On July 8, 1984, Bob Dylan played Slane Castle in Ireland. It is an iconic show in Dylan's career, in part because guests like Santana, Van Morrison and Bono joined him on stage. Bono was on site because U2 had just wrapped up preliminary recordings for The Unforgettable Fire in the castle, and the singer was apparently still staying there. Hot Press, an Irish music mag, learned of this potential inter-generational meet-up, and had Bono interview Dylan. Bono’s turn on stage is cringe-worthy, mainly because the same thing that riles up a U2 crowd seems incongruously earnest at a Dylan show. He's a youngster who also doesn't have any clue as to the lyrics of the songs he's asked to sing — "Leopard Skin Pillbox Hat" and "Blowin' in the Wind" — and his attempts to ad lib fall flat.
The chat between the two (with Morrison occasionally chiming in as well), however, is interesting. Tellingly, after working with the mercurial Brian Eno, Bono's first question is, "When you're working with a producer, do you give him that lee-way to challenge you?" and “Have you had somebody in the last five years who said "that's crap Bob?" The conversation turns to the state of modern studios, and Dylan unwittingly affirming U2's decision to record in a castle. "Even if you go in and record it live, it's not gonna sound like it used to sound, because the studios now are so modern, and overly developed, that you take anything good and you can press it and squeeze it and squash it, and constipate it and suffocate it." Bono wisely praises Dylan's Shot of Love, earning points with the master:
Bob: You're one of the few people to say that to me about that record, to mention that record to me.
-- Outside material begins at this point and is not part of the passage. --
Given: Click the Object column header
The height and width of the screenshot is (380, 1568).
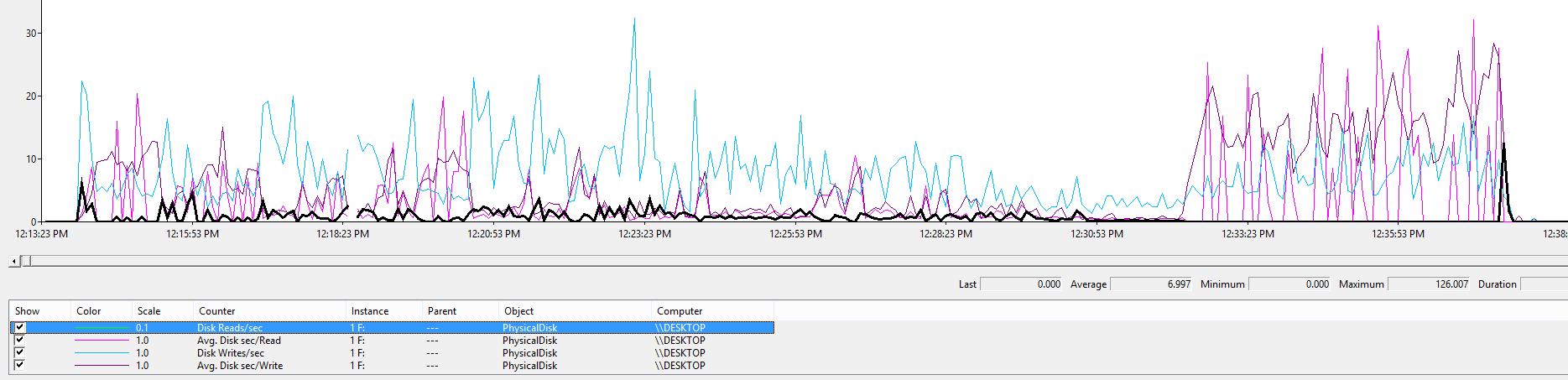Looking at the screenshot, I should 518,311.
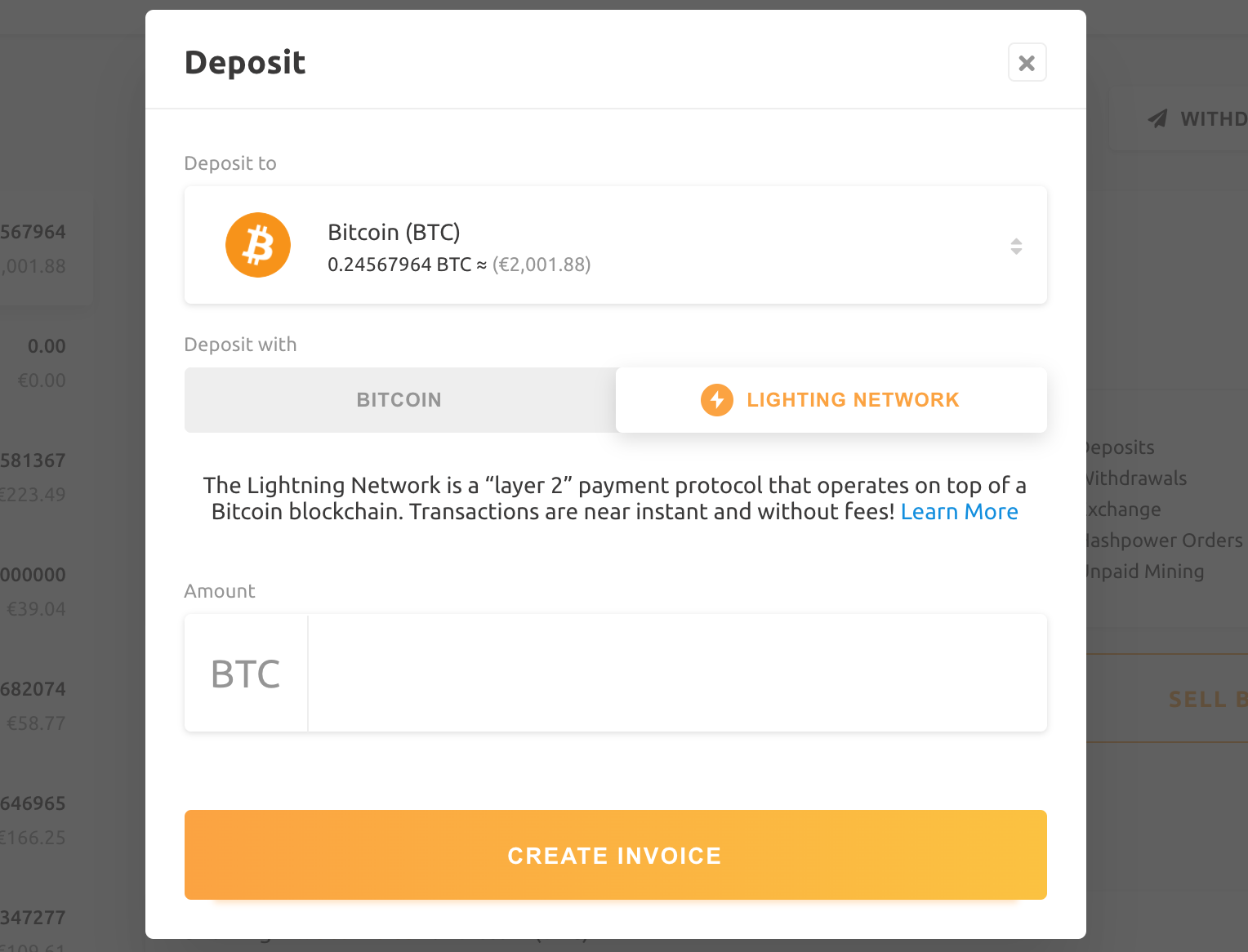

Bono: That has that feeling.
Bob: It's a great record, it suits just about everybody.
The piece was published 40 years ago next week, and it's an illuminating read.
I hate to get sucked into those random posts on Facebook from accounts with names like "90s Indie Rock Nostalgia" that share old photos and intriguing little stories, yet I do. One this week about the video for Depeche Mode's "Enjoy the Silence" caught my eye. It seems singer David Gahan thought the idea of him walking around nature in a regal robe and crown was stupid, but it became one of the most iconic videos — and images — of the band's career. The rabbit hole thus breached, I watched parts of a couple of those "hearing 'Enjoy the Silence' for the first time" videos from vocal coaches that were fairly enlightening, and it all led back to one of my favorite covers of all time: Nada Surf's power pop take on "Enjoy the Silence." It remakes the song as a hook-filled anthem while losing none of what made the song such a towering synth-pop wonder.
Always seemed to me that "If I Had a Hi-Fi" kind of tumbled out without much fanfare. (Like that Minor Alps record?) Ran across it at (the late, I believe) ear-Xtacy in Louisville on the way out of town to hit the Bourbon Trail. Had never seen the video. Now do the cover of Bill Fox's "Electrocution!"